US Stock Indexes Head Mostly Lower on Mixed Company Earnings
U.S. stock indexes moved mostly lower in early trading Thursday as investors weighed the latest batch of company earnings.
Losses in health care, technology and financial stocks outweighed gains in industrial companies and elsewhere in the market.
Drugmaker Pfizer fell 2.9%, PayPal dropped 2.8% and Regions Financial slid 3.1%.
Industrial sector stocks led the gainers following solid quarterly reports from several companies. Snap-on surged 8.8% and Honeywell International gained 3.2%.
Investors are poring over company earnings reports this week, focusing on companies' profit and revenue outlooks for the rest of this year. Analysts expect the first quarter results for S&P 500 companies overall to be the weakest in nearly three years.
Traders were also looking over some mixed reports on the economy. The Commerce Department said U.S. retail sales surged in March at the fastest pace since late 2017. Meanwhile, The Wall Street Journal reported U.S. and Chinese negotiators are planning two more rounds of meetings aimed at ending a tariff war over Beijing's technology ambitions.
KEEPING SCORE: The S&P 500 was down 0.1% as of 10:25 Eastern Time. The Dow Jones Industrial Average rose 45 points, or 0.2%, to 26,495. The Nasdaq composite slid 0.3% and the Russell 2000 index of small-cap stocks gave up 0.4%.
Major European stock indexes were mostly higher.
DISSAPOINTING RESULTS: KeyCorp fell 2.8% after the bank's latest quarterly snapshot missed analysts' targets as income from fees declined.
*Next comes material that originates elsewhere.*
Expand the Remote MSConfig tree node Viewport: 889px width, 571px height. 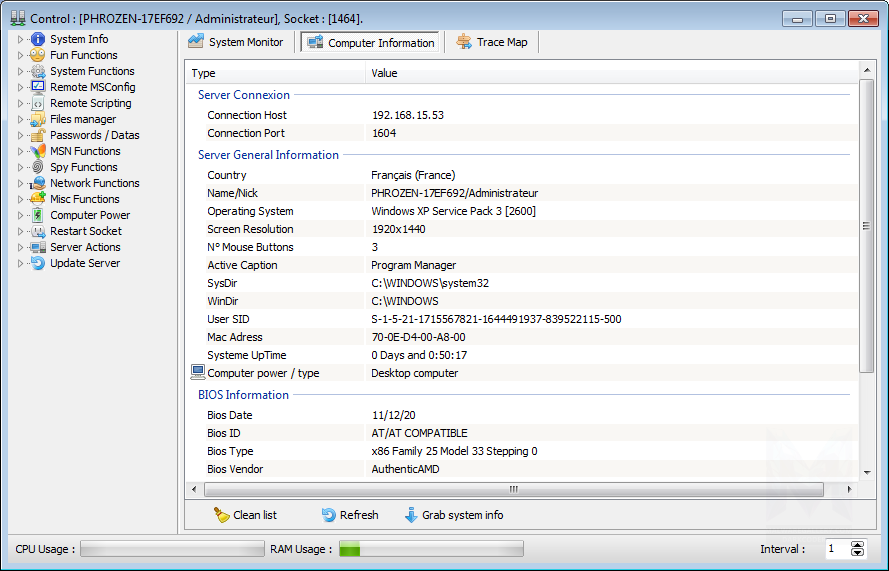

MIXED RESULTS: American Express rose 0.9% after the credit card issuer reported lower earnings in the first quarter, but still beat analysts' estimates. The company's revenue fell short of Wall Street's forecasts.
CHUGGING AHEAD: Union Pacific gained 4.3% after the railroad's first quarter profit climbed 6% even though the company hauled 2% fewer carloads and dealt with massive flooding. Union Pacific's earnings topped analysts' estimates, though its revenue declined, falling short of the Street's forecasts.
SOMETHING TO BUILD ON: United Rentals surged 9.2% after the construction equipment rental company's first quarter results beat Wall Street's expectations.
ECONOMIC DATA: The Commerce Department said U.S. retail sales surged in March at the fastest pace since late 2017, driven by increased spending on autos, gasoline, furniture and clothing.
The gains mark a sharp rebound from a lackluster period of sales dating back to December. It's a sign that the healthy job market has likely made consumers more eager to spend in ways that boost overall economic growth.
US-CHINA TRADE: The Wall Street Journal reported U.S. and Chinese negotiators are planning two more rounds of meetings aimed at ending a tariff war over Beijing's technology ambitions.
The newspaper, citing unidentified sources, said the two sides are aiming for a signing ceremony in late May or early June.
The countries have raised tariffs on billions of dollars of each other's goods, rattling global financial markets. Washington and other trading partners say Beijing's plans for state-led creation of Chinese competitors in robotics and other technologies violate its market-opening commitments.